Medicare reform
Nov 27th 2003 | WASHINGTON, DC
From The Economist print edition
This week’s law-making may have helped George Bush win next year’s election—providing voters don’t do the sums
ACCORDING to Otto von Bismarck, the making of laws, like the making of sausages, should never be watched. Congress this week illustrated his point. The Republican leaders were very keen to pass two laws that would help the White House—the energy bill and a huge extension of the Medicare programme—before adjourning for Thanksgiving. To do so, they subjected the world’s most powerful democratic body to a messy mixture of arm-twisting, procedural manipulation and special-interest politicking.
Despite these sterling efforts, the Republicans actually failed on energy. Some 40 senators, including six Republicans, stood firm against the proposed law, enough to delay it by filibuster if necessary. A costly law that does little for America’s energy problems, but piles subsidies and tax breaks in the lap of every conceivable business connected to energy, has been shelved—at least until January.

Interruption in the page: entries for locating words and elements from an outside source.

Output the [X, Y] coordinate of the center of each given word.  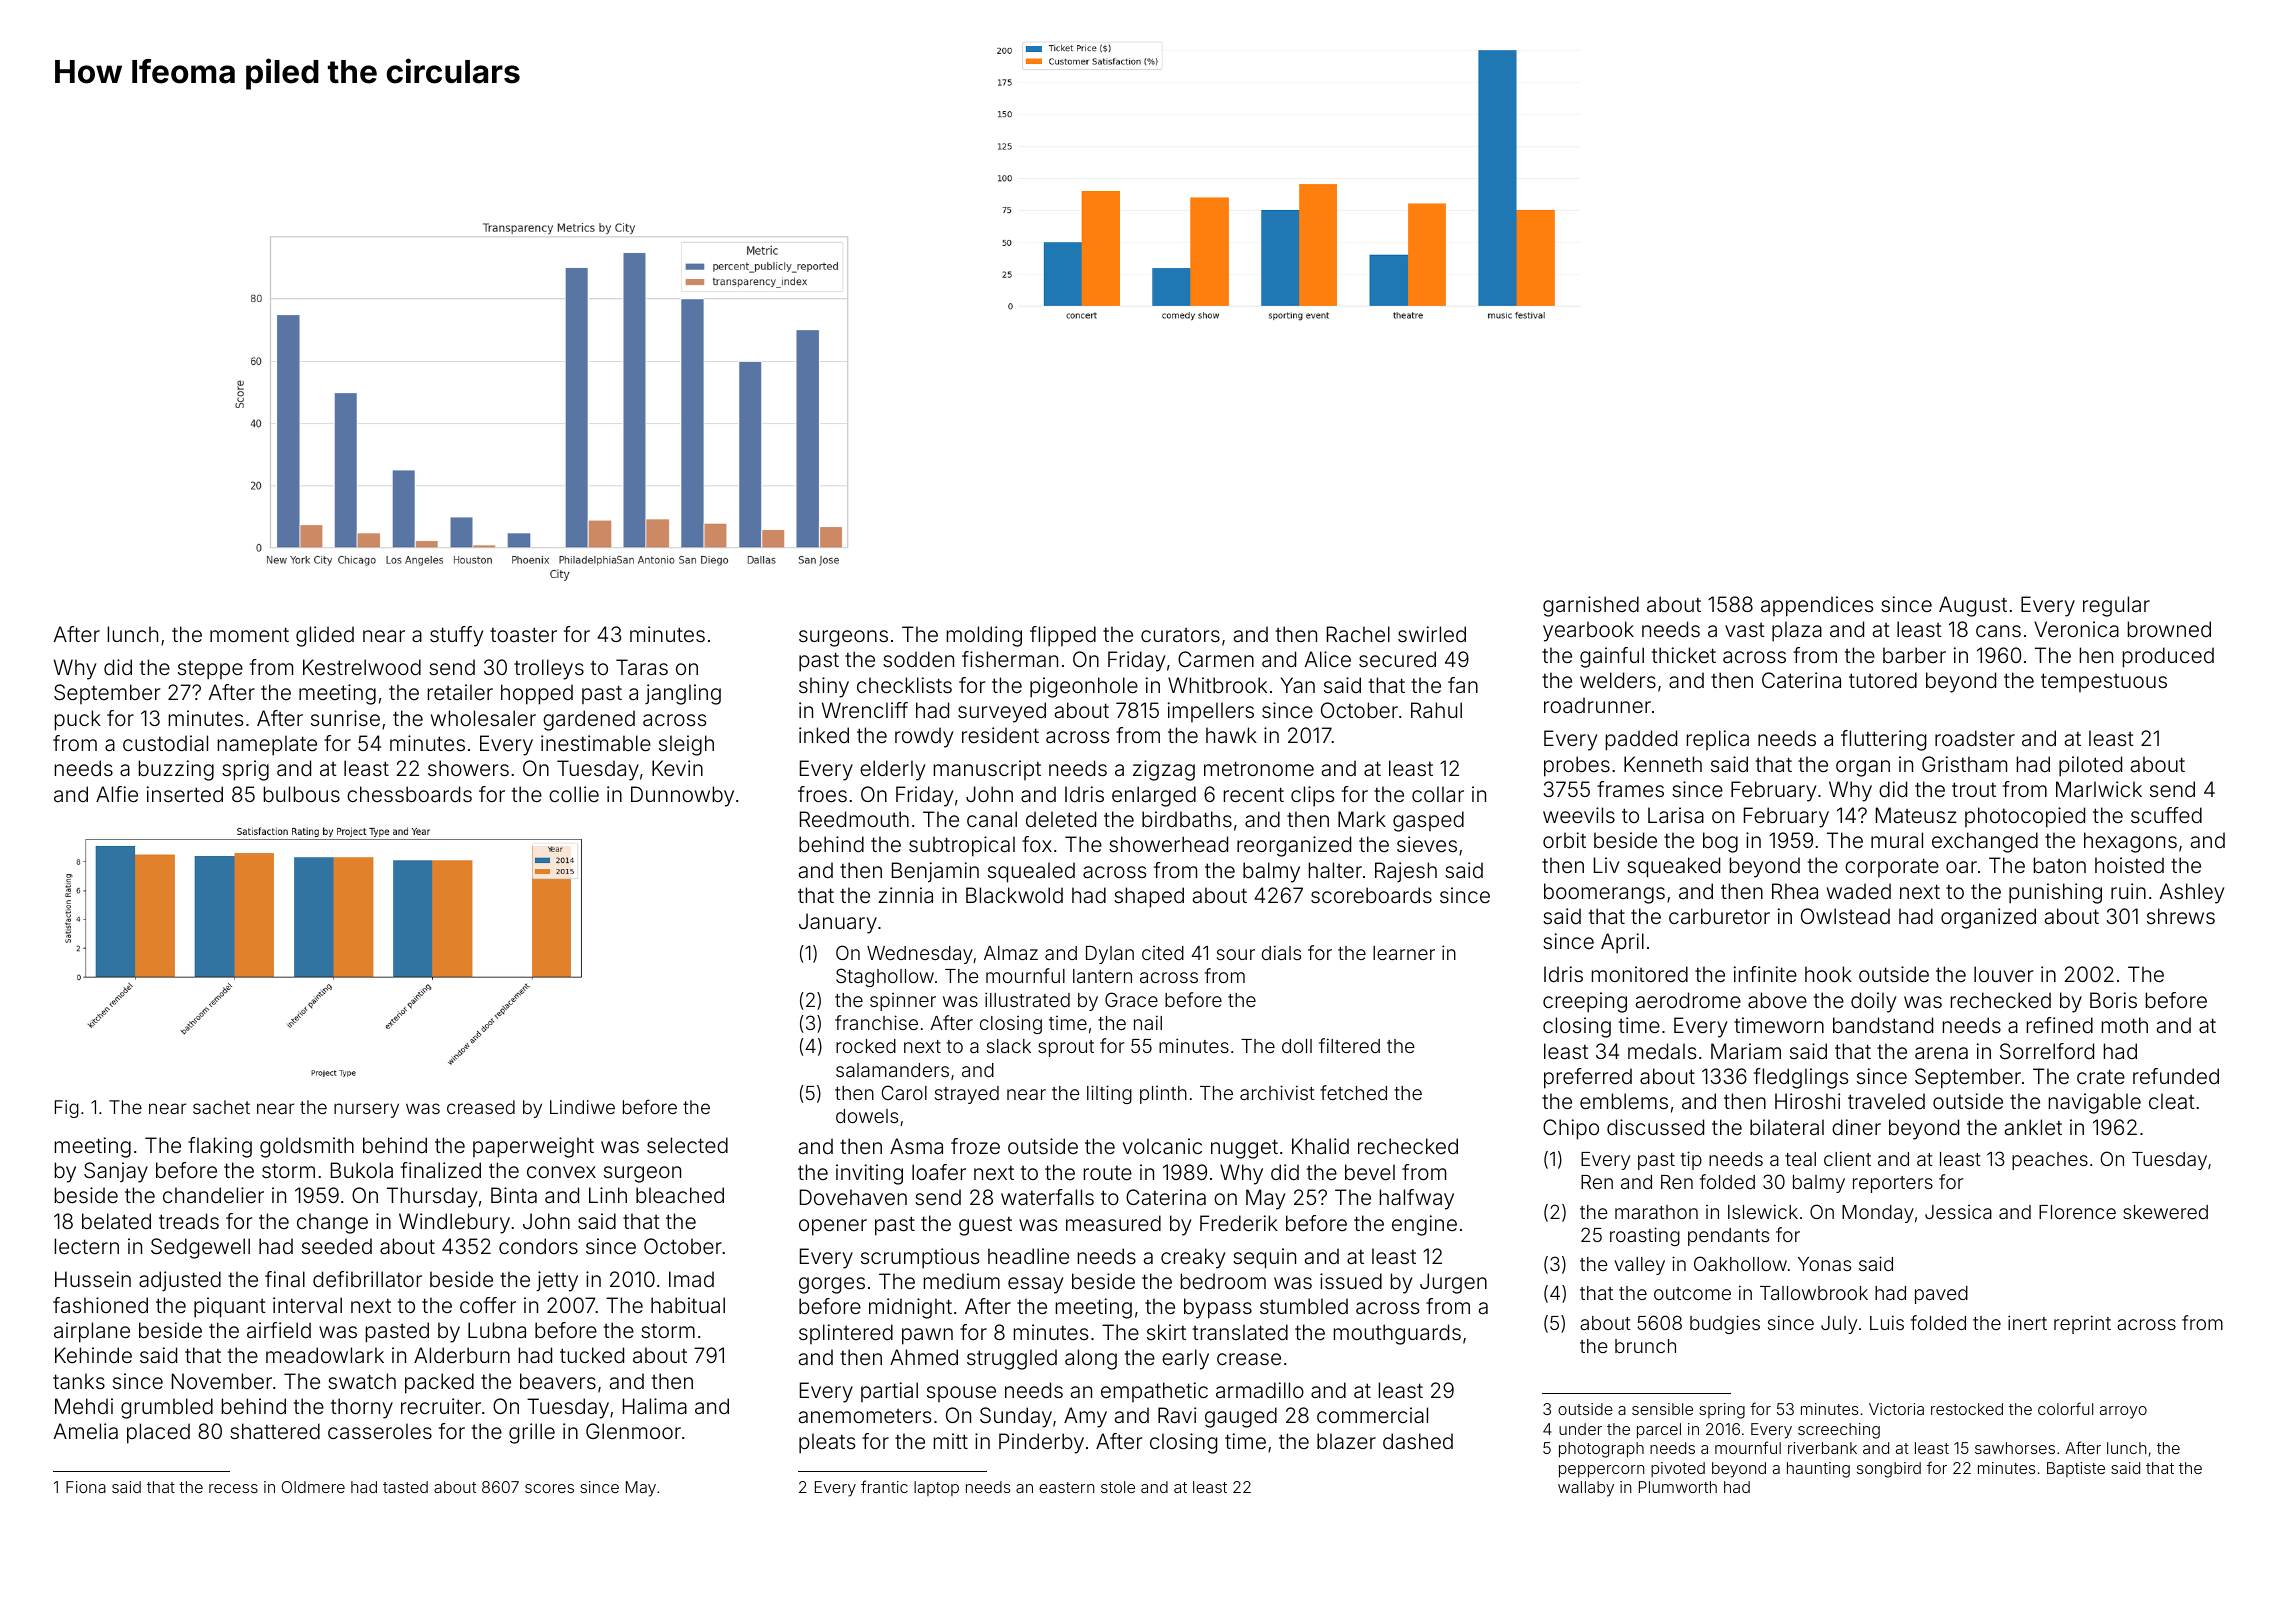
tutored [1883, 680]
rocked [866, 1046]
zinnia [905, 895]
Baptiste [2076, 1469]
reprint [2082, 1324]
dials [1281, 952]
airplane [92, 1332]
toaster [523, 634]
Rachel [1358, 634]
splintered [846, 1334]
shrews [2181, 916]
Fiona [86, 1487]
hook [1828, 974]
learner [1404, 953]
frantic [884, 1486]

The mammoth Medicare bill, however, squeaked through. It passed the House of Representatives at 5.53am on Saturday, November 22nd, after an unprecedented three hours of voting. Normally, congressmen have 15 minutes or so to cast their votes. This time, the House Republican leaders held the roll-call open for three hours while they bullied the fainthearted. George Bush, just back from Britain, stayed up unusually late on Friday to lobby congressmen, and was woken before dawn on Saturday morning to plead with a few more. Disillusioned Democrats accused the Republicans of “stealing” the vote, just as they were supposed to have stolen the 2000 election.
The vote in the Senate was less dramatic. The Democrats’ attempt at another filibuster was fended off, and the Medicare bill passed by 54 votes to 44 on November 25th, to the White House’s jubilation.
More than any other piece of Mr Bush’s domestic agenda, the expansion of Medicare to include prescription drugs is seen as the key to electoral victory next year. This is the biggest expansion of the government’s health-care plan for the elderly since it was introduced in 1965, and the elderly may account for one in four of the votes cast in the election. By bundling a big new benefit into Medicare, Mr Bush has shown that he gets things done in Washington (unlike those useless Democrats, who talked about drug coverage for years but failed to deliver).
Health care is a leading issue for many voters; it ranks higher than tax cuts, for instance. In the Democratic primary debates the contenders queue up to bash Mr Bush’s bill. Not only has health care been seen as Democratic turf, but also older Americans especially have distrusted the Republicans on Medicare, believing they meant to undermine the entitlement. After all, didn’t Newt Gingrich once hope in the 1990s that Medicare’s bureaucracy would “wither on the vine”?